Wavelet-fused richer convolution feature for multiphase flow visual monitoring of oil and gas production processes

Abstract

Abstract Multiphase flow monitoring of the oil and gas production process is of great significance to the safety of oil and gas exploitation and production. Electrical capacitance tomography (ECT) is one of the most attractive technologies in the field of multiphase flow measurement due to the advantages of its non-radioactive and non-contact properties, good visualization, and low cost. We propose a reconstruction algorithm based on wavelet and richer convolution feature (W-RCF) for solving the problem of artifacts and edge blurring in ECT imaging. In the algorithm, the two-channel source images of Tikhonov regularization and Landweber are simultaneously decomposed by a three-level wavelet.
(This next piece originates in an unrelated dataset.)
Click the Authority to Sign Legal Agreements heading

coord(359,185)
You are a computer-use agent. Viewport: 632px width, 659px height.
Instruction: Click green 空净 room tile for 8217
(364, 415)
On this basis, an image fusion rule combining Bayesian decision and maximum entropy threshold is established to optimize the wavelet coefficients at each scale. The rule can reduce image artifacts and compensate for the defects in the source images. Afterward, the fused images are input to the RCF network for training and testing, and ECT reconstructed images with higher quality are obtained. Based on the simulation and experimental results, it can be seen that the image reconstruction quality of W-RCF is significantly better than that of the linear back projection, Tikhonov regularization, Landweber, and convolutional neural network algorithms. Therefore, the W-RCF algorithm has higher accuracy and stronger adaptability for multiphase flow under different flow patterns, which provides an effective method of ECT image reconstruction and is more suitable for visual monitoring of multiphase flow in the oil and gas production process.